#### REQUIREMENT
Below are some records; quote exactly the lines from the one that contains "Open the history clock icon" through the one that contains "Screen dimensions: 1568x548", inclusive, and no others.

#### DATA FOR REVIEW

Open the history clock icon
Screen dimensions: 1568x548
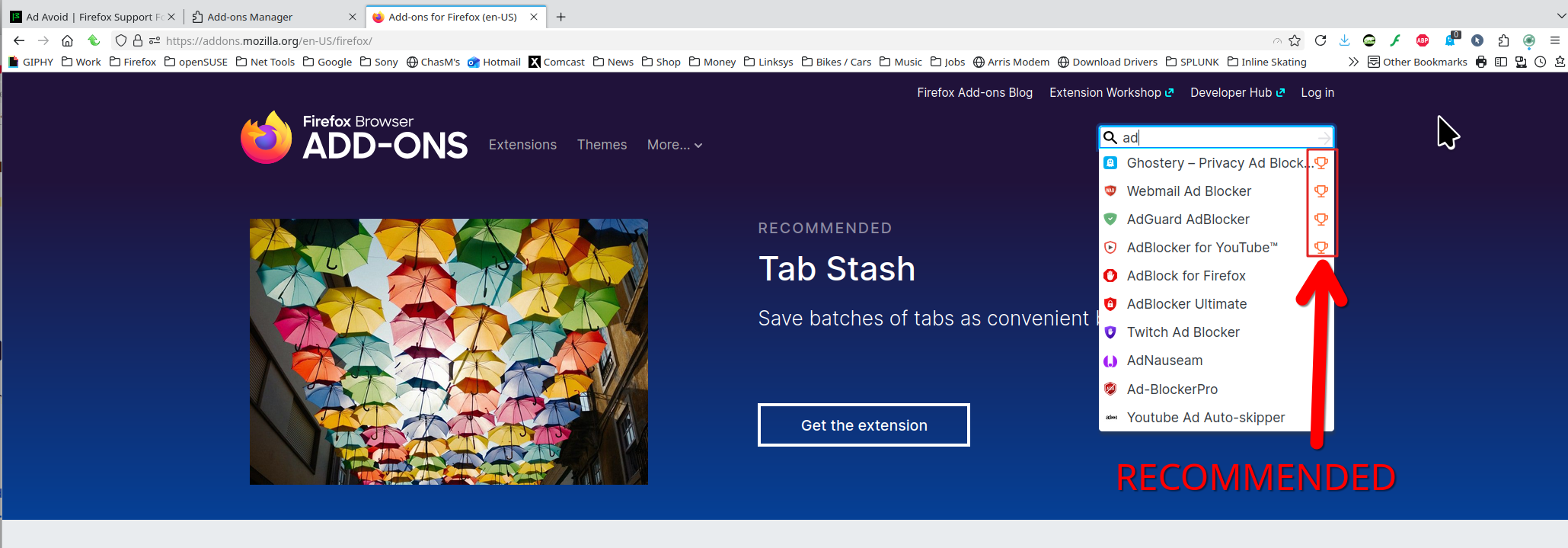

---

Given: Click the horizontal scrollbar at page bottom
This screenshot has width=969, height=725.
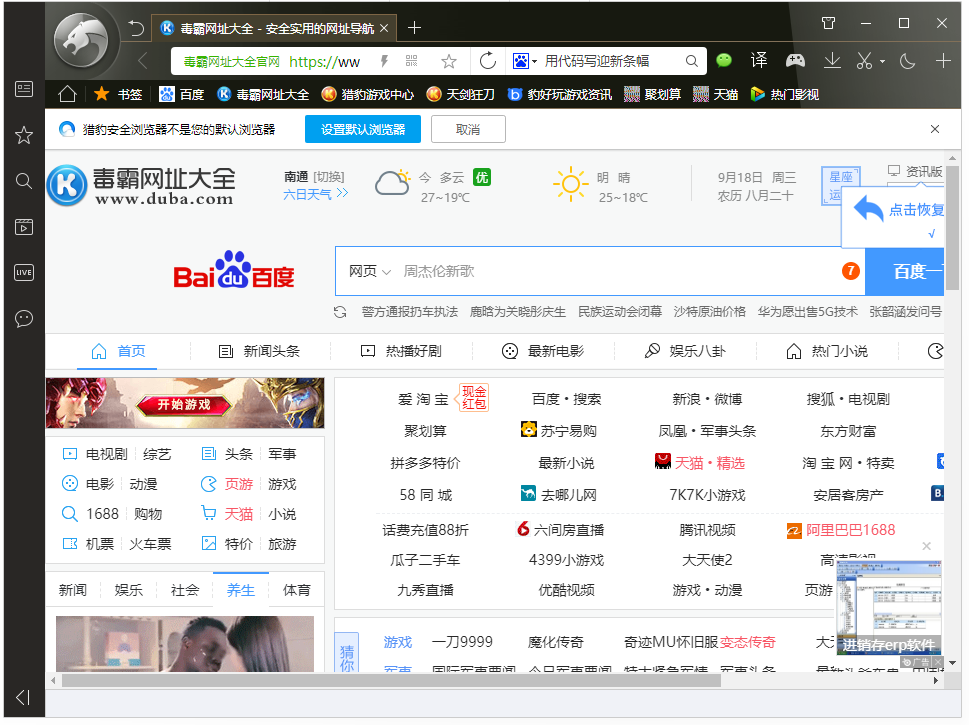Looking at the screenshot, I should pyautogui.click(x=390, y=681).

#### WRITTEN SOLUTION
Open the history clock icon
Screen dimensions: 1568x548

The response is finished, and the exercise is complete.